5

我是 Java 新手。我想编写一个仅使用算术运算将基数 2、3、4、5、6、7、8、9、16 转换为基数 10 的程序。

我已经完成了从键盘读取字符串(如果数字是十六进制)并将其转换为整数,之后我做了一个while循环,将数字拆分为数字并将它们反转。

现在我不知道如何使这些数字在 0、1、2 等(二进制情况下)乘以 2 以将数字转换为以 10 为底。

例如 1001(十进制数字 9)就像 1x2(pow 0)+0x2(pow 1)+0x2(pow 2)+1x2(pow 3)。

我的代码:

public static void main(String[] args) throws IOException {
    BufferedReader br = new BufferedReader(new InputStreamReader(System.in));
    System.out.println("Introduceti din ce baza doriti sa convertiti numarul: 2, 3, 4, 5, 6, 7, 8, 9, 16 ");
    int n = Integer.parseInt(br.readLine());
    Scanner scanner = new Scanner(System.in);
    System.out.println("Introduceti numarul care doriti sa fie convertit din baza aleasa ");
    String inputString = scanner.nextLine();
    if (n==2){
        int conv = Integer.parseInt(inputString);
        while (conv>0){
            System.out.println (conv%10);
            conv = conv/10;        
        }
    }
}
4

4 回答 4

16

使用Integer.toString(int i, int radix)

int i = 1234567890;
for (int base : new int[] { 2, 3, 4, 5, 6, 7, 8, 9, 16}) {
  String s = Integer.toString(i, base);
}

反过来可以用Integer.parseInt(String s, int radix)

String s = "010101";
for (int base : new int[] { 2, 3, 4, 5, 6, 7, 8, 9, 16}) {
  Integer i = Integer.parseInt(s, base);
}
于 2013-10-26T13:05:40.230 回答
1

尝试这样的事情:

class Bases
{
    public static void main(String[] args)
    {
            //tests
        String l1 = "01010101"; //base 2, 85
        String l2 = "123123123"; // base 4, 112347
        String l3 = "FFFF"; //base 16, 65535

        System.out.println(rebase(l1,2));
        System.out.println(rebase(l2,4));
        System.out.println(rebase(l3,16));
    }

    //symbols array
    private static final String SYMBOLS = "0123456789ABCDEF";

    //actual algorithm 
    public static long rebase(String number, int base)
    {
        long result = 0;
        int position = number.length(); //we start from the last digit in a String (lowest value)
        for (char ch : number.toCharArray())
        {
            int value = SYMBOLS.indexOf(ch);
            result += value * pow(base,--position); //this is your 1x2(pow 0)+0x2(pow 1)+0x2(pow 2)+1x2(pow 3)

        }
        return result;
    }

    //power - don't know if this is needed?
    private static long pow(int value, int x)
    {
        if (x == 0) return 1;
        return value * pow(value,x-1);
    }
}

如果这是您的课堂评估,那么您应该花一些时间尝试理解代码。如果允许,您可以使用内置 Java 函数替换 pow() 函数。
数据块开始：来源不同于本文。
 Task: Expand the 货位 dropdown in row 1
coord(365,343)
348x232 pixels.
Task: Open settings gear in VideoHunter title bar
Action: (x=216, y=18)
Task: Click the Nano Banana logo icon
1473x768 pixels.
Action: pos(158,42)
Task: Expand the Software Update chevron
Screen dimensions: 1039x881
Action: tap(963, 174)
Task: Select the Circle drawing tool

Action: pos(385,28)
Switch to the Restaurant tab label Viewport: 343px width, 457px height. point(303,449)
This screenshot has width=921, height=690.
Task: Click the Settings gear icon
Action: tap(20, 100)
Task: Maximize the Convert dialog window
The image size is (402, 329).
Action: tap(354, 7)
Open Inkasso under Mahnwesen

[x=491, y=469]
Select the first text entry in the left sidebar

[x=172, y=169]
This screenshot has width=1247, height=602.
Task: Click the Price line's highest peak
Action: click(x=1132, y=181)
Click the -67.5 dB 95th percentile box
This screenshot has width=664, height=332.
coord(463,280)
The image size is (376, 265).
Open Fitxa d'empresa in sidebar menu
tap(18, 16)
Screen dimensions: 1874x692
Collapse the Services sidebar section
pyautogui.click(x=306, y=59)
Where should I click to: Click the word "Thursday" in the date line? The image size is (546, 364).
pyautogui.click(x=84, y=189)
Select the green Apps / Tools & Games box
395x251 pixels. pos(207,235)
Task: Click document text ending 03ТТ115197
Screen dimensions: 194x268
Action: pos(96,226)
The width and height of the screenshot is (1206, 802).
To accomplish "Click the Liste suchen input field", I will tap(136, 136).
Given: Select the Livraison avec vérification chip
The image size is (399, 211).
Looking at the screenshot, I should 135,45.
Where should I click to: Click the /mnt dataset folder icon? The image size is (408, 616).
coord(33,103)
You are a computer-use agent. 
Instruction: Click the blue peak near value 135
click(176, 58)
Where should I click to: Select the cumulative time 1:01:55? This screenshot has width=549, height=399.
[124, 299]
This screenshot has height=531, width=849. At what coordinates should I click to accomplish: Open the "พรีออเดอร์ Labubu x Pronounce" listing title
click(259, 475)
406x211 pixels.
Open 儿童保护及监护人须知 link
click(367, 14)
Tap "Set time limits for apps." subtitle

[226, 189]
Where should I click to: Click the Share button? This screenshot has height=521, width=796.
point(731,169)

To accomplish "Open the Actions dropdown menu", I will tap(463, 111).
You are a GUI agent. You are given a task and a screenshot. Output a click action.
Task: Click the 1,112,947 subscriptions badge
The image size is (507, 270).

于 2013-10-26T13:56:29.880 回答
1
Consider an example,  
Convert (235) base 8 into base 10.

5 x 8^0 = 5  
3 x 8^1 = 24   
2 x 8^2 = 128   
Now simply add these values together.   
5 + 24 + 128 = 157  
Answer: (235)base 8 = (157)base 10  
For more example, refer [This URL][1]  

http://mathbits.com/MathBits/CompSci/Introduction/tobase10.htm

public static void main(String[] args) {

    Scanner in = new Scanner(System.in);
    String s = in.next(); //235
    int b = in.nextInt(); //8 
    int result = getBase10(s, b); //getBase10("235",8);
    System.out.println(result);
}    

private static int getBase10(String s, int b) {

    int base = 0, pow = 0;
    int[] a = new int[s.length()];

    for (int i = 0; i < s.length(); i++) {
        a[i] = s.charAt(i) - '0'; //Convert into int array
    }

    for (int i = a.length - 1 ; i >= 0 ; i--) {
        base += a[i] * Math.pow(b,pow); //Generalised formula for conversion  
        pow++;  
    }
    System.out.println("Base 10 : "+base); // base = 157  
    return base; //157  
}
于 2017-05-26T19:06:08.503 回答
-2
public class base2ToBase10Conversion {

    public static void main(String[] args) {
        Scanner input = new Scanner(System.in);
        System.out.println("Input Base 2 value:");
        int a = input.nextInt();
        int b = a/10000000;
        double c = b* Math.pow(2, 7);
        int d = Math.abs(a-(10000000*b));
        int e = d/1000000;
        double f = e* Math.pow(2,6);
        int g = Math.abs(d-(1000000*e));
        int h = g/100000;
        double i = h * Math.pow(2,5);
        int j = Math.abs(g-(100000*h));
        int k = j/10000;
        double l = k * Math.pow(2,4);
        int m = Math.abs(j-(10000*k));
        int n = m/1000;
        double o = n * Math.pow(2, 3);
        int p = Math.abs(m-(1000*n));
        int q = p/100;
        double r = q* Math.pow(2, 2);
        int s = Math.abs(p-(100*q));
        int t = s/10;
        double u = t* Math.pow(2,1);
        int v = Math.abs(s-(10*t));

        double base10 = c + f + i + l + o + r + u + v;

        System.out.println("Valuse in Base 10: " + base10);
    }
}
于 2015-08-30T12:06:17.380 回答